Fox News has the update on what happened to Phillip Todd, who is an economist for the Homeland Security and Governmental Affairs Committee. Paul is the ranking member of the committee. 

According to Fox, Todd’s uncle is calling on people to “please continue to pray” for his nephew, who suffered injuries to the abdomen, skull, brain and lungs. 

“Doctors are concerned about possible seizures for the next month resulting from the deep knife wound to the head,” his uncle Tim Todd wrote on Facebook. “Phillip is resting well.”  

NBC Washington reports that suspect Glynn Neal was released from prison just one day before the stabbing, and investigators believe the attack was random.

🌎 In the White House 

Biden says US will fund global democracy efforts: 

President Biden is pledging up to $690 million in funding for his administration’s Presidential Initiative for Democratic Renewal, as he speaks to the second U.S.-led Summit on Democracy this week. 

Getting a preview of the plan, The Hill’s Brett Samuels reports the money will be go to countries around the globe to help fight corruption, support media independence and defend free and fair elections.  

A senior administration official told reporters the summit is intended to highlight “a critical issue of our time.” 

“As President Biden has said, we’re currently at an inflection point when it comes to the future of democracy both within the United States and globally,” the official said. “When the president came into office, he said that a defining question of this moment is whether democracies will deliver for their people.” 

The most recent Democracy Summit was held in late 2021 — before Russia’s invasion of Ukraine.

🏃 2024 

Trump on top? Some Republicans ready to capitulate: 

Legal concerns and other controversies aside, more Republicans are coming to terms with the fact that former President Trump could again snag the GOP presidential nomination as he campaigns for 2024. 

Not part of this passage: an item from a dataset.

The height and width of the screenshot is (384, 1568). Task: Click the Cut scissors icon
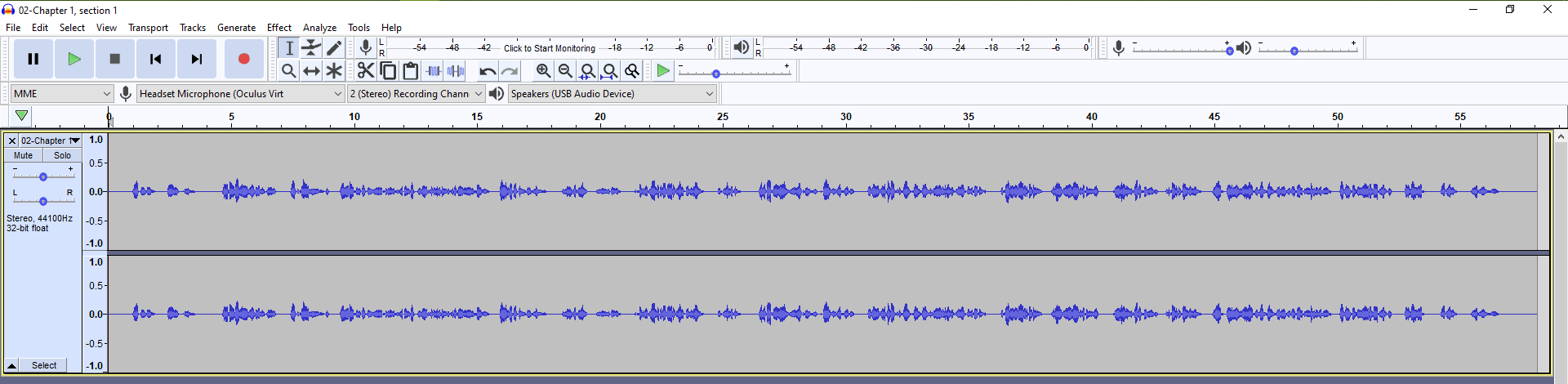366,71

“The GOP’s conservative base has largely stood by Trump, and there are signs that his support in the emerging 2024 primary may be solidifying after earlier indications of trouble,” The Hill’s Max Greenwood reports

Florida Gov. Ron DeSantis, who hasn’t announced a 2024 run but emerged as the most formidable foil to Trump, has recently floundered in the polls. 

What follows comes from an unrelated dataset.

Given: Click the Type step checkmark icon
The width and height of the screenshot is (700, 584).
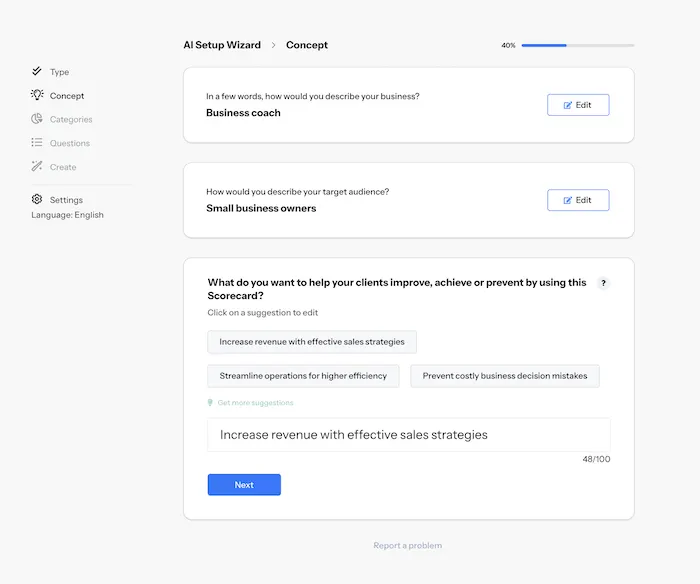Looking at the screenshot, I should click(x=37, y=72).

“Old habits are hard to break, I guess,” a Republican strategist who’s opposing Trump in the 2024 primary told Greenwood. “I think if you do write him off, you’re writing him off at your own peril. His supporters are loyal. He has a broad base.”  

Former United Nations Ambassador Nikki Haley and businessman Vivek Ramaswamy are the only Republicans other than Trump to formally announced 2024 campaigns.

🎤 In other news 

Oath Keepers juror details closed-door deliberations: 

One of the jurors in the recently concluded trial of six Oath Keeper affiliates sat down for a 90-minute interview with C-SPAN (her employer) to talk about the experience. 

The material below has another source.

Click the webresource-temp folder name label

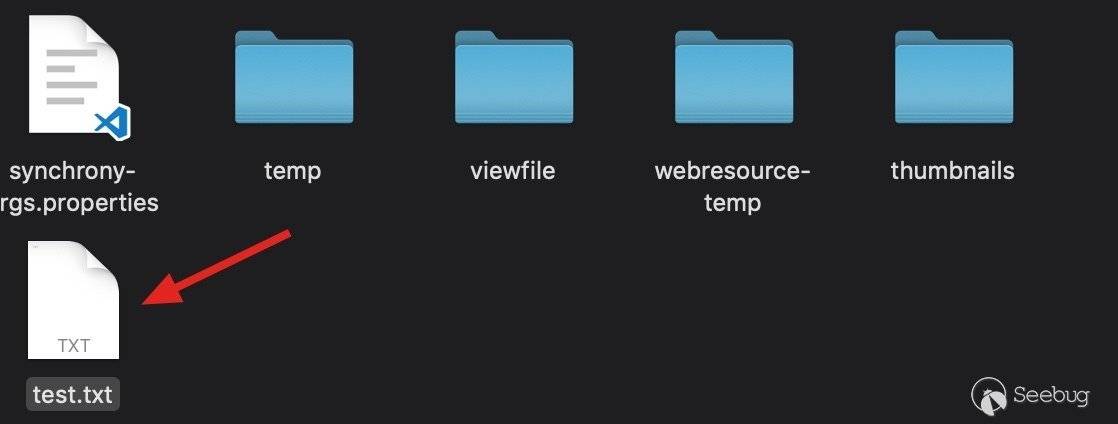click(732, 187)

Four of the accused were ultimately convicted of felony obstructing Congress in the Jan. 6, 2021, attack on the Capitol. The other two were convicted on misdemeanor trespassing charges. 

Here you can listen to the juror, identified only as Ellen, describe the behind-the-scenes deliberations that jurors had in the case.

🐥 Notable tweets 

Tidal Basin in bloom: 

Have you made it out to the Tidal Basin to check out the cherry blossoms? The National Mall – National Parks Service tweeted some beautiful photos as the trees are starting to shed their pale pink petals.

‘A very interesting story to be told’: 

The Hill’s Julia Manchester recently got a truly cringe (and inaccurate … but somehow not surprising) PR pitch that you must see

🥙  In lighter news 

Today is National Pita Day. Everyone’s favorite flatbread (sorry, naan; I still love you!) is the star of the show today, whether you want to wrap it, dip it or pizza it, embrace the hand food celebration today with your own pita party. 😋

And because you made it this far … After mentioning my cat Walter in Tuesday’s 12:30 Report, I got a couple of reader requests for a photo of Walter. Here she is!! She’s 18 years old, and this photo pretty much shows how active she is these days. 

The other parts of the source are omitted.